15. The method of claim 14 further comprising searching in a
language-specific inventory.
16. The method of claim 14, wherein the first language comprises
French and the at least one other language comprises English.
17. The method of claim 14 further comprising, in response to the
user selection of continuing in the first language, providing
searching and speech interaction with the user in the first
language.
18. The method of claim 14 further comprising the speech
recognition system determining if a geographic region input by the
user supports at least one non-traditional address format.
19. The method of claim 14, wherein the speech recognition system
is in a vehicle.
20. The method of claim 14 further comprising using phonetic data
to recognize speech in the first and at least one other language.
Description
FIELD
[0001] The disclosure relates to speech recognition systems, and
more particularly to speech recognition systems having diverse
language support.
BACKGROUND
[0002] Speech recognition systems may be used to receive and
process speech input and perform a number of actions based on the
speech input. For example, it is common to use speech recognition
systems to provide search results based on a spoken search command.

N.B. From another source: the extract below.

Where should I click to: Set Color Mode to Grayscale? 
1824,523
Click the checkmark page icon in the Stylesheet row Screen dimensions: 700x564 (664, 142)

In the past, monolingual systems have been provided that recognize
a single language (e.g., English or Spanish). More recently, speech
recognition systems have been provided where a user can choose a
single language preference between multiple available
languages.
SUMMARY
[0003] In one embodiment, a method for providing cross-language
automatic speech recognition is provided. The method includes
choosing a preferred first language for a speech recognition
system. The speech recognition system supports multiple languages.
A search operation is initiated using the speech recognition
system. A user is prompted to continue the search operation in the
first language or a second language. In response to the user
selection of continuing in the second language, searching is
provided in the second language and interaction is provided with
the user in the first language during the search operation.
[0004] In another embodiment, an automatic speech recognition
system provides cross-language automatic speech recognition and
includes a computing device including one or more processors and
one or more memory components. The computing device includes speech
and language logic that, in response to a user initiating a search
operation, prompts the user to continue the search operation in a
first language or a second language and, in response to the user
selection of continuing in the second language, provides searching
in the second language and provides interaction with the user in
the first language during the search operation.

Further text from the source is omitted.